>> Begin Listing

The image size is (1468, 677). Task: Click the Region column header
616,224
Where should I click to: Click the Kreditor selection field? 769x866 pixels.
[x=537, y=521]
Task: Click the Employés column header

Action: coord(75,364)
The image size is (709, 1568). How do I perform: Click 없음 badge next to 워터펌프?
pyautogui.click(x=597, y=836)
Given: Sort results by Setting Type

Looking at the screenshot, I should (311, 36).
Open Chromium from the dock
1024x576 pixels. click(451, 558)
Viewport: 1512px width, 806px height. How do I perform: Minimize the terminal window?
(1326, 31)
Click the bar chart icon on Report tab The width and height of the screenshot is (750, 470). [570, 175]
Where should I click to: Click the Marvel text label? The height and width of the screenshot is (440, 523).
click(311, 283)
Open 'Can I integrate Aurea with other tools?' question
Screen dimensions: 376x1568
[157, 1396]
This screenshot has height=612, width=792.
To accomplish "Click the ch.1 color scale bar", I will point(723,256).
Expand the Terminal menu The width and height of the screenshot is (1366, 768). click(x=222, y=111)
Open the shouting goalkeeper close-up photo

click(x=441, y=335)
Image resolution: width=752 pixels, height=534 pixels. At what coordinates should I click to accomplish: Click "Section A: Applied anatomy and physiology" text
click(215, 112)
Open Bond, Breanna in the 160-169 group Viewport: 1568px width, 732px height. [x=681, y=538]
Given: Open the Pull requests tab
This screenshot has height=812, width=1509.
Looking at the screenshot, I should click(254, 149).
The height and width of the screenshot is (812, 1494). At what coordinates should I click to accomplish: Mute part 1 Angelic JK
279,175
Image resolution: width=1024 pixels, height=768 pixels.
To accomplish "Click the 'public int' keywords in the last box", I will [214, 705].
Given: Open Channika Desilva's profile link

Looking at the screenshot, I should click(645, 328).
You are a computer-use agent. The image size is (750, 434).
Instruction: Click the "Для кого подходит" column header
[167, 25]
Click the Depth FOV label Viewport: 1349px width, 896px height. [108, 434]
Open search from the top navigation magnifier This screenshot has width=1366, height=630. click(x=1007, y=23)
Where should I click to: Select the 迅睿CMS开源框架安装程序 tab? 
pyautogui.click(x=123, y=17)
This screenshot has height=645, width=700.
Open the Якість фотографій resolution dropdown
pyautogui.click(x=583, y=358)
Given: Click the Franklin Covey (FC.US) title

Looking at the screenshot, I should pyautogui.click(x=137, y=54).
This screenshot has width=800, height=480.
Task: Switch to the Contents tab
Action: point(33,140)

>> End Listing

→ To be done: Transcribe the records exactly as they appear, from the line containing "Click the Depth" through the end of the records, including both of those lines.

→ Correct answer:
Click the Depth FOV label Viewport: 1349px width, 896px height. [108, 434]
Open search from the top navigation magnifier This screenshot has width=1366, height=630. click(x=1007, y=23)
Where should I click to: Select the 迅睿CMS开源框架安装程序 tab? 
pyautogui.click(x=123, y=17)
This screenshot has height=645, width=700.
Open the Якість фотографій resolution dropdown
pyautogui.click(x=583, y=358)
Given: Click the Franklin Covey (FC.US) title

Looking at the screenshot, I should pyautogui.click(x=137, y=54).
This screenshot has width=800, height=480.
Task: Switch to the Contents tab
Action: point(33,140)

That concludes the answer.